Given the rough economy, furloughs, and other budget cutting, combined with the festivities of the Chinese New Year, what better time to consider that champion of cut-priced Chinese-style cuisine Panda Express.

I grew up a big fan of Chinese cooking. However, being short of money, a trip to the Chinese restaurant was a rare family treat to be anticipated and savored. All that changed when I came to America and discovered Chinese fast food. Living in Providence, Rhode Island, I would drive my barely roadworthy VW Bug to the Rhode Island Mall just to eat at the Manchu Wok. I was such a regular I was given free food when I brought in a new customer, so I frequently invited friends along for the risky ride.

But Panda Express has raised the relatively fast Chinese food model to better and more consistent heights with 1,272 locations. It now represents my single most frequent eatery and, with that in mind, here are my notes and tips for the perfect Panda experience:

Not just a mall food: As seen in Sacramento, Panda Express is rapidly becoming a chain of stand-alone restaurants rather than simply counters in shopping malls and airports.  

Freshness: While the ingredients used are fresh, with vegetables prepped on site, the outcome can sometimes suffer a little from time spent between cooking and serving. Always walk the line first and check for the dishes that look most recently cooked. This works in multiple buffet settings, of course, but at Panda the extra tip is to look for regular dishes that are out or only cooked to order and invest the extra 4-5 minutes as they cook a new batch just for you (this often works well for the Eggplant Tofu, for example, which is a standard dish but often cooked on demand only). In short, never decide in advance what you want, look first and decide second. This is less of a concern at busy times or in the busier restaurant locations, but it’s still worth checking out what’s available as there are also new and surprise dishes.

New dishes: it’s not just about the Orange Chicken anymore. The previously mentioned Eggplant Tofu has become a personal favorite of mine. In 2008, spicy Beijing Beef was added for the 25th anniversary and 2009’s Chinese New Year saw the addition of the excellent Firecracker Chicken, featuring “strips of marinated chicken breast, crisp red, green and yellow bell peppers, succulent sliced onions and red chili peppers all cooked to perfection in a wok with Panda’s original zesty firecracker sauce.” The “temporary” dish is still around and seems to move quickly enough to be one of the more frequently cooked and consequently freshest choices.

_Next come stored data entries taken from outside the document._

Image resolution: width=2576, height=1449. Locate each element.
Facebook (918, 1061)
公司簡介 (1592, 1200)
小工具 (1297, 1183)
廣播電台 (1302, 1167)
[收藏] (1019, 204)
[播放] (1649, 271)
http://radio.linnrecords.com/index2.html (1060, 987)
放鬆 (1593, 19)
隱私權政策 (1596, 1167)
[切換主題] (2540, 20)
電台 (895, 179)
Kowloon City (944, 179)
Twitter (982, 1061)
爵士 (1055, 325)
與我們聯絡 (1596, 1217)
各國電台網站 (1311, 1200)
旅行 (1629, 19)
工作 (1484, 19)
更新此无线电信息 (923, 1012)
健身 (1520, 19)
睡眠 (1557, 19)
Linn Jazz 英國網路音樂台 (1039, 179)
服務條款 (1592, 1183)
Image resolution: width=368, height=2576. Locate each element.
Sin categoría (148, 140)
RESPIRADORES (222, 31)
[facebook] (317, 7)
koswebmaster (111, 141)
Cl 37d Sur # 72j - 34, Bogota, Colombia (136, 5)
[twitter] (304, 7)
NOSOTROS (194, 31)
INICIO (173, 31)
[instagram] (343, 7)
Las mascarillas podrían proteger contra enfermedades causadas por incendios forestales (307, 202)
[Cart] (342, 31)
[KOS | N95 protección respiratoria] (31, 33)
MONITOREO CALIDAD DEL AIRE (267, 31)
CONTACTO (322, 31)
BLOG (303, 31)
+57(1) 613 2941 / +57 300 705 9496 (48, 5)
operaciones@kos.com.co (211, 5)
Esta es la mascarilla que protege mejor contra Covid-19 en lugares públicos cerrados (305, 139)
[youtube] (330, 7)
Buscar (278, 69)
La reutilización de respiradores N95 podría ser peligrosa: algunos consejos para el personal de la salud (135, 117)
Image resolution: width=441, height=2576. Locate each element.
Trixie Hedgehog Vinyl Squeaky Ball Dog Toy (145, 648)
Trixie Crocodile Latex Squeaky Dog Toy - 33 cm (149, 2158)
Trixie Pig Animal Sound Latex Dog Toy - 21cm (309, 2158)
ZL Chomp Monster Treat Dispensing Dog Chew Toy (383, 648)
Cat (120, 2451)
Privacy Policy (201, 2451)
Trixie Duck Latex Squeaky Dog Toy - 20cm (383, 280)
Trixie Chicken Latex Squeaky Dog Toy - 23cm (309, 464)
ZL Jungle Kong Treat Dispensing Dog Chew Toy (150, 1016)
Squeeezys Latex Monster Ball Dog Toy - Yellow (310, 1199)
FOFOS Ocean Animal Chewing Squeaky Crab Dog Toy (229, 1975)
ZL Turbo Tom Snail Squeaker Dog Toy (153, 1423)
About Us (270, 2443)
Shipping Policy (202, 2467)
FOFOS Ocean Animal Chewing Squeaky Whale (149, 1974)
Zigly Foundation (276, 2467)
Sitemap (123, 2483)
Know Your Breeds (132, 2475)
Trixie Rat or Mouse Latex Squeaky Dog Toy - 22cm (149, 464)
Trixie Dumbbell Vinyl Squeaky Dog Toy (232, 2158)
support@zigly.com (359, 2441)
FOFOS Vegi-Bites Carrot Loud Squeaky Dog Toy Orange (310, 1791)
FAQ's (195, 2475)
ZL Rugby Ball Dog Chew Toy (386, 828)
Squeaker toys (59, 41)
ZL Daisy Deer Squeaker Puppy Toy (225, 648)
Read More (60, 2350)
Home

Check out the soup: There’s typically soup available and it can make a meal in multiple ways. As a single item it’s a great light, 90 calorie snack. With a side, it’s cheap and filling.  It counts as an entrée – so you can substitute in soup as one of the items you choose in a two or three entrée meal. Throw in the standard fortune cookie and your fast lunch suddenly becomes a three-course meal.

Big kids too: As with many food outlets, Panda offers a kids meal, consisting of a scaled down single side and entrée combination, a small drink, and a chocolate chip cookie. But unlike many others, I’ve never seen them enforce the 11 and under restriction. It’s a great light meal and a favorite of mine before a movie (and you can smuggle in the cookie!). Add a soup and you get the best of all worlds.

“Wok Smart” and other healthy choices:  Last summer, Panda began labeling some of their existing menu items as “Wok Smart” indicating that they have 250 or fewer calories.

Substituting steamed rice for fried rice, or even opting for steamed vegetables instead of rice or noodles, opens up a range of surprisingly healthy choices. Hot and Sour Soup, Chow Mein, String Bean Chicken, and a fortune cookie comes in under 720 calories (and half that with veggies in place of noodles). A Big Mac and medium fries has 920.

Feasting: For when a couple of entrees just can’t fulfill the Panda cravings, a $29 Panda Feast is available, with five large boxes of food to go. Beyond even that, catering is available with menus to feed 16, 24, or 32 people. Makes a change from sandwiches for that monthly meeting.

Bargains and coupons:  One of my favorite holiday gifts this year (yes, seriously!) was my Panda Express calendar with two coupons per month. Coming in March: Free Beijing Beef! Thanks Paul.